Consignes.
A - Répondez, s'il vous plaît, à ces questions sur le texte fourni :
(i) À quoi le texte compare-t-il « Notre fondation » ?
(ii) Pour quelle chanson la phrase en espagnol a-t-elle été écrite ?
(iii) Quel mot anglais peut traduire à la fois « pudeur » et « modestie » ?
B - Réécrivez tout le passage du texte fourni qui va de « Mauvaise mémoire » jusqu'à « nous trompe, inéluctablement. », en remplaçant « mémoire » par « intuition ».

Texte fourni.
--- --- ---
Mauvaise mémoire

Celui qui pense avoir une bonne mémoire s’expose davantage au risque de se fourvoyer. Tout simplement parce qu’il lui accorde une confiance aveugle. Or, qu’on la pense bonne ou qu’on la sache faillible, notre mémoire nous trompe, inéluctablement.

Et pourtant, nous avons besoin d’elle. Pour construire notre vie, pour écrire notre fable personnelle, pour élaborer notre être au monde, pour penser, pour ressentir, pour réfléchir.
Notre fondation : un château de sable, mouvant.

J’avais écrit, pour la chanson Recuerda  : « Nuestras memorias están tan llenas de las mentiras de nuestras amnesias » (Nos mémoires sont tellement pleines des mensonges de nos amnésies).
Il faut croire que les personnes, comme les peuples, bâtissent leur histoire sur des mensonges.

Peut-être n’est-ce pas si grave. Peut-être est-ce même nécessaire, parfois. Je crois, néanmoins, que l’on gagne toujours à rester lucide, même lorsque l’on se ment.

Réflexion inaboutie sur l’impudeur

À première vue, cette photo pourrait sembler impudique. Et pourtant, on n’y voit rien que la bonne morale chrétienne soit susceptible de réprouver. Rien de plus que ce que pourrait dévoiler une tenue de soirée ou de plage, et encore. Mais bien sûr, c’est ce que l’on ne voit pas qui rend l’image « suggestive ». Ainsi que ce que l’on déduit de la position du bras, qui semble vouloir cacher quelque chose, alors qu’il n’en est rien : elle ne fait que montrer le dessin du tatouage.
Mais quand bien même.
L’impudeur est-elle un crime, un péché, un défaut de caractère ?

Savez-vous qu’en anglais, le même mot, « modesty », peut traduire l’idée de « pudeur » et de « modestie » ?
Plus perturbant encore, ce que mes dictionnaires me donnent pour l’impudeur : « indecency », « shamelessness » pour l’un, et « audacity », « cheek », « immodesty », « impropriety », « impudence », « nerve » pour l’autre.
Quand je vous dis que nous sous-estimons toujours les valeurs portées par le langage… Les mots ne sont pas, ne sont jamais, de simples outils innocents.

Bref. M’est avis que.
L’indécence n’existe que dans les yeux de celui qui regarde.
In all modesty, let’s be immodest.
--- --- ---
Données fournies.
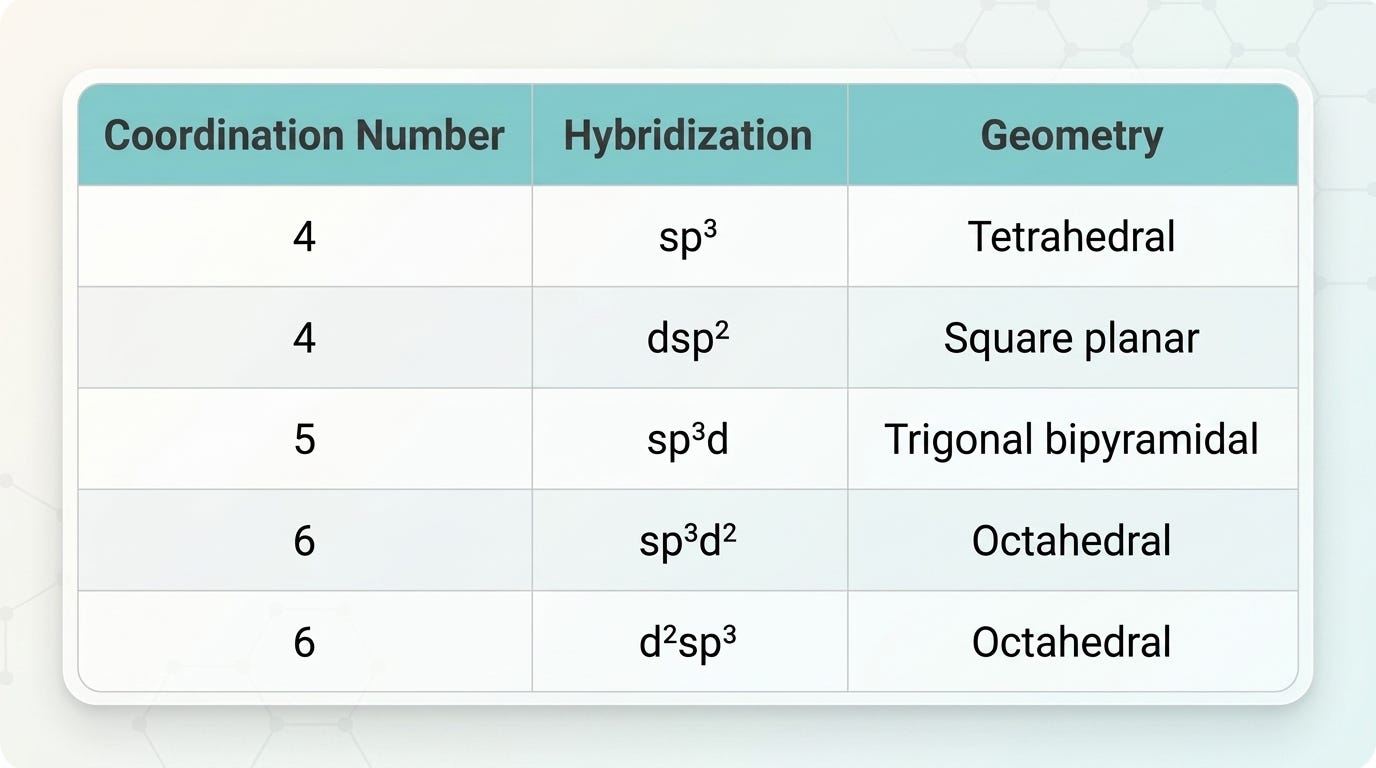Viewport: 1376px width, 768px height.
Task: Select the sp³d hybridization cell
Action: (x=688, y=440)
--- --- ---
Réponses aux problèmes.
A -
(i) À un château de sable, mouvant.
(ii) Recuerda.
(iii) « modesty ».

B -
Mauvaise intuition

Celui qui pense avoir une bonne intuition s’expose davantage au risque de se fourvoyer. Tout simplement parce qu’il lui accorde une confiance aveugle. Or, qu’on la pense bonne ou qu’on la sache faillible, notre intuition nous trompe, inéluctablement.